**Description of the task:** The required output is every record, reproduced exactly.

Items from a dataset

====

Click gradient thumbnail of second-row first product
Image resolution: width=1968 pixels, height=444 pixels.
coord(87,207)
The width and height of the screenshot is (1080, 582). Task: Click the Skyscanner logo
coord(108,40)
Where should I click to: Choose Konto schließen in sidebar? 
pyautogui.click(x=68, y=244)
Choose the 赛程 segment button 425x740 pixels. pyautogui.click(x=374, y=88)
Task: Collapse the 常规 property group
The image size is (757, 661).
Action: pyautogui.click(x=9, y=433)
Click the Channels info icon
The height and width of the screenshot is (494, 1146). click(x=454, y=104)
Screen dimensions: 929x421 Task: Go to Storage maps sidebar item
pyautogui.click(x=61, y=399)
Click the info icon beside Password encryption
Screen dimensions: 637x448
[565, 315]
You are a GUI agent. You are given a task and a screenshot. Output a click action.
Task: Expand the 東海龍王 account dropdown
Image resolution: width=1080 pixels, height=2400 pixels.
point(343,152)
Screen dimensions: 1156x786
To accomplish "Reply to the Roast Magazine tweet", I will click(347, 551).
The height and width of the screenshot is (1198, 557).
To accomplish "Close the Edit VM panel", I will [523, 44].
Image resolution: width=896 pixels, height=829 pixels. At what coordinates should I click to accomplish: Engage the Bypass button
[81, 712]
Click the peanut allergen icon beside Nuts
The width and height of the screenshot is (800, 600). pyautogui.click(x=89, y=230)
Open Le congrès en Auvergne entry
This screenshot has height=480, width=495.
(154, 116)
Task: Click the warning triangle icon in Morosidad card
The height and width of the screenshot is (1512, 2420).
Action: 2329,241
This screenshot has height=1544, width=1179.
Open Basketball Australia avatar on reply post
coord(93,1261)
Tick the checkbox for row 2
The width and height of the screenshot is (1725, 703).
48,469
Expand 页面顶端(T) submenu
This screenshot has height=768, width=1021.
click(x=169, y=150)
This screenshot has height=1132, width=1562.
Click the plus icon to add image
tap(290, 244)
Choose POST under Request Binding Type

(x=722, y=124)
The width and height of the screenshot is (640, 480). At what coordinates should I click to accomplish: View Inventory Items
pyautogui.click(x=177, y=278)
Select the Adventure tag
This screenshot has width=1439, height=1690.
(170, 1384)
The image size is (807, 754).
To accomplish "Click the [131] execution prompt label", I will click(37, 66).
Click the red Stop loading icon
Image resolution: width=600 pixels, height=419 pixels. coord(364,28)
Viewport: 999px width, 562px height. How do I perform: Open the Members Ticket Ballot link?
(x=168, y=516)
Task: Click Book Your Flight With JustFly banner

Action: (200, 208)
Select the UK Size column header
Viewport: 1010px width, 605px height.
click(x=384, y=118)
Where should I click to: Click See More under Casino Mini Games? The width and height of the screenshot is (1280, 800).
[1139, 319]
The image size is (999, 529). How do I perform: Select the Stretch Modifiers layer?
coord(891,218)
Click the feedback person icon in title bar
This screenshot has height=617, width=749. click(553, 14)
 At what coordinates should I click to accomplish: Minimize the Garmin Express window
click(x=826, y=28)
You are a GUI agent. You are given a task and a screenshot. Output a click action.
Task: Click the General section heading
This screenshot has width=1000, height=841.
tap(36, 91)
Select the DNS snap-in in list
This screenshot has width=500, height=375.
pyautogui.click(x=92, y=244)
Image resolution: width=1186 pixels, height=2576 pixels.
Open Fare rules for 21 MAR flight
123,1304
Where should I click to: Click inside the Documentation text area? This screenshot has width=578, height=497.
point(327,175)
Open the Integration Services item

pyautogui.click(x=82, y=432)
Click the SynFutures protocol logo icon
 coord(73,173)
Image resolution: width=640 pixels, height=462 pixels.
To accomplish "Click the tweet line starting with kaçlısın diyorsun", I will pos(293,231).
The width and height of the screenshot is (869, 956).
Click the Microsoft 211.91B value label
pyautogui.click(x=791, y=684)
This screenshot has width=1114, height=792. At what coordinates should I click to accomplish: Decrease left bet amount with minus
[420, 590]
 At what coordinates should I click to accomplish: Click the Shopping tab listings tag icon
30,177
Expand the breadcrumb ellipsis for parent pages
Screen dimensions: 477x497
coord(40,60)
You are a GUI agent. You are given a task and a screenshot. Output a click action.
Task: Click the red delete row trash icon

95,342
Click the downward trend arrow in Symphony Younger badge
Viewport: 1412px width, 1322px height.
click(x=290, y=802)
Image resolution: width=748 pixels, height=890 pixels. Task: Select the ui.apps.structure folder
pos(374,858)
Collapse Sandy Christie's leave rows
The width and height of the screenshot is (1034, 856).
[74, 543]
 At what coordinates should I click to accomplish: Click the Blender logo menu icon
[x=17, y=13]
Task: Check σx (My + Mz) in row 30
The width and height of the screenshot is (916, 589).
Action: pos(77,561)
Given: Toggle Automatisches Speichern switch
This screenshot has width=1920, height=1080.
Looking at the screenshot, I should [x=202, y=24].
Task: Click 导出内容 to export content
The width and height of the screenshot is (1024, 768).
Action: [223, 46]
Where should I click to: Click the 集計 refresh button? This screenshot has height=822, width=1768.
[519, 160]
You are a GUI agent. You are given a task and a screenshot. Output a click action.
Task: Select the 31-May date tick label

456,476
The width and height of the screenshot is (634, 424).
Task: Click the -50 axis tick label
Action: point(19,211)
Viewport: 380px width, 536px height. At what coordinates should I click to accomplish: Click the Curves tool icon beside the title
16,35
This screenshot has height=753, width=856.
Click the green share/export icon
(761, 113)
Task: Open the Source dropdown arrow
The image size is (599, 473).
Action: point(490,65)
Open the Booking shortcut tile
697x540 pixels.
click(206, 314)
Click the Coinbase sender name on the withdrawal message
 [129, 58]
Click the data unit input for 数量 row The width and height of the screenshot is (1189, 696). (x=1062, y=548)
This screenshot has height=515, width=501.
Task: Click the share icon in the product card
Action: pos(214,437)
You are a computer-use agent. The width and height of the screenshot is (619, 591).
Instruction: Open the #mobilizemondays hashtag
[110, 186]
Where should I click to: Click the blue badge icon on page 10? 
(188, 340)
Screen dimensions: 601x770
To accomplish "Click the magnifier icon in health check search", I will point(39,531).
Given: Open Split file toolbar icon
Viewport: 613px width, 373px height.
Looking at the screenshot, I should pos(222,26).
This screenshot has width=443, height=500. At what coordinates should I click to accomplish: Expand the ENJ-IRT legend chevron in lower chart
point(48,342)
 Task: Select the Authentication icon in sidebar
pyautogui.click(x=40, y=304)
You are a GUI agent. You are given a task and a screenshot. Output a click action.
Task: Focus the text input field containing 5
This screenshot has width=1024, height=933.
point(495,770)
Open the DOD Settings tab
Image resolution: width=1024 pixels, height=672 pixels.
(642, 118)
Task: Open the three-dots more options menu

====

**Task answer:**
Click gradient thumbnail of second-row first product
Image resolution: width=1968 pixels, height=444 pixels.
coord(87,207)
The width and height of the screenshot is (1080, 582). Task: Click the Skyscanner logo
coord(108,40)
Where should I click to: Choose Konto schließen in sidebar? 
pyautogui.click(x=68, y=244)
Choose the 赛程 segment button 425x740 pixels. pyautogui.click(x=374, y=88)
Task: Collapse the 常规 property group
The image size is (757, 661).
Action: pyautogui.click(x=9, y=433)
Click the Channels info icon
The height and width of the screenshot is (494, 1146). click(x=454, y=104)
Screen dimensions: 929x421 Task: Go to Storage maps sidebar item
pyautogui.click(x=61, y=399)
Click the info icon beside Password encryption
Screen dimensions: 637x448
[565, 315]
You are a GUI agent. You are given a task and a screenshot. Output a click action.
Task: Expand the 東海龍王 account dropdown
Image resolution: width=1080 pixels, height=2400 pixels.
point(343,152)
Screen dimensions: 1156x786
To accomplish "Reply to the Roast Magazine tweet", I will click(347, 551).
The height and width of the screenshot is (1198, 557).
To accomplish "Close the Edit VM panel", I will [523, 44].
Image resolution: width=896 pixels, height=829 pixels. At what coordinates should I click to accomplish: Engage the Bypass button
[81, 712]
Click the peanut allergen icon beside Nuts
The width and height of the screenshot is (800, 600). pyautogui.click(x=89, y=230)
Open Le congrès en Auvergne entry
This screenshot has height=480, width=495.
(154, 116)
Task: Click the warning triangle icon in Morosidad card
The height and width of the screenshot is (1512, 2420).
Action: 2329,241
This screenshot has height=1544, width=1179.
Open Basketball Australia avatar on reply post
coord(93,1261)
Tick the checkbox for row 2
The width and height of the screenshot is (1725, 703).
48,469
Expand 页面顶端(T) submenu
This screenshot has height=768, width=1021.
click(x=169, y=150)
This screenshot has height=1132, width=1562.
Click the plus icon to add image
tap(290, 244)
Choose POST under Request Binding Type

(x=722, y=124)
The width and height of the screenshot is (640, 480). At what coordinates should I click to accomplish: View Inventory Items
pyautogui.click(x=177, y=278)
Select the Adventure tag
This screenshot has width=1439, height=1690.
(170, 1384)
The image size is (807, 754).
To accomplish "Click the [131] execution prompt label", I will click(37, 66).
Click the red Stop loading icon
Image resolution: width=600 pixels, height=419 pixels. coord(364,28)
Viewport: 999px width, 562px height. How do I perform: Open the Members Ticket Ballot link?
(x=168, y=516)
Task: Click Book Your Flight With JustFly banner

Action: (200, 208)
Select the UK Size column header
Viewport: 1010px width, 605px height.
click(x=384, y=118)
Where should I click to: Click See More under Casino Mini Games? The width and height of the screenshot is (1280, 800).
[1139, 319]
The image size is (999, 529). How do I perform: Select the Stretch Modifiers layer?
coord(891,218)
Click the feedback person icon in title bar
This screenshot has height=617, width=749. click(553, 14)
 At what coordinates should I click to accomplish: Minimize the Garmin Express window
click(x=826, y=28)
You are a GUI agent. You are given a task and a screenshot. Output a click action.
Task: Click the General section heading
This screenshot has width=1000, height=841.
tap(36, 91)
Select the DNS snap-in in list
This screenshot has width=500, height=375.
pyautogui.click(x=92, y=244)
Image resolution: width=1186 pixels, height=2576 pixels.
Open Fare rules for 21 MAR flight
123,1304
Where should I click to: Click inside the Documentation text area? This screenshot has width=578, height=497.
point(327,175)
Open the Integration Services item

pyautogui.click(x=82, y=432)
Click the SynFutures protocol logo icon
 coord(73,173)
Image resolution: width=640 pixels, height=462 pixels.
To accomplish "Click the tweet line starting with kaçlısın diyorsun", I will pos(293,231).
The width and height of the screenshot is (869, 956).
Click the Microsoft 211.91B value label
pyautogui.click(x=791, y=684)
This screenshot has width=1114, height=792. At what coordinates should I click to accomplish: Decrease left bet amount with minus
[420, 590]
 At what coordinates should I click to accomplish: Click the Shopping tab listings tag icon
30,177
Expand the breadcrumb ellipsis for parent pages
Screen dimensions: 477x497
coord(40,60)
You are a GUI agent. You are given a task and a screenshot. Output a click action.
Task: Click the red delete row trash icon

95,342
Click the downward trend arrow in Symphony Younger badge
Viewport: 1412px width, 1322px height.
click(x=290, y=802)
Image resolution: width=748 pixels, height=890 pixels. Task: Select the ui.apps.structure folder
pos(374,858)
Collapse Sandy Christie's leave rows
The width and height of the screenshot is (1034, 856).
[74, 543]
 At what coordinates should I click to accomplish: Click the Blender logo menu icon
[x=17, y=13]
Task: Check σx (My + Mz) in row 30
The width and height of the screenshot is (916, 589).
Action: pos(77,561)
Given: Toggle Automatisches Speichern switch
This screenshot has width=1920, height=1080.
Looking at the screenshot, I should [x=202, y=24].
Task: Click 导出内容 to export content
The width and height of the screenshot is (1024, 768).
Action: [223, 46]
Where should I click to: Click the 集計 refresh button? This screenshot has height=822, width=1768.
[519, 160]
You are a GUI agent. You are given a task and a screenshot. Output a click action.
Task: Select the 31-May date tick label

456,476
The width and height of the screenshot is (634, 424).
Task: Click the -50 axis tick label
Action: point(19,211)
Viewport: 380px width, 536px height. At what coordinates should I click to accomplish: Click the Curves tool icon beside the title
16,35
This screenshot has height=753, width=856.
Click the green share/export icon
(761, 113)
Task: Open the Source dropdown arrow
The image size is (599, 473).
Action: point(490,65)
Open the Booking shortcut tile
697x540 pixels.
click(206, 314)
Click the Coinbase sender name on the withdrawal message
 [129, 58]
Click the data unit input for 数量 row The width and height of the screenshot is (1189, 696). (x=1062, y=548)
This screenshot has height=515, width=501.
Task: Click the share icon in the product card
Action: pos(214,437)
You are a computer-use agent. The width and height of the screenshot is (619, 591).
Instruction: Open the #mobilizemondays hashtag
[110, 186]
Where should I click to: Click the blue badge icon on page 10? 
(188, 340)
Screen dimensions: 601x770
To accomplish "Click the magnifier icon in health check search", I will point(39,531).
Given: Open Split file toolbar icon
Viewport: 613px width, 373px height.
Looking at the screenshot, I should pos(222,26).
This screenshot has width=443, height=500. At what coordinates should I click to accomplish: Expand the ENJ-IRT legend chevron in lower chart
point(48,342)
 Task: Select the Authentication icon in sidebar
pyautogui.click(x=40, y=304)
You are a GUI agent. You are given a task and a screenshot. Output a click action.
Task: Focus the text input field containing 5
This screenshot has width=1024, height=933.
point(495,770)
Open the DOD Settings tab
Image resolution: width=1024 pixels, height=672 pixels.
(642, 118)
Task: Open the three-dots more options menu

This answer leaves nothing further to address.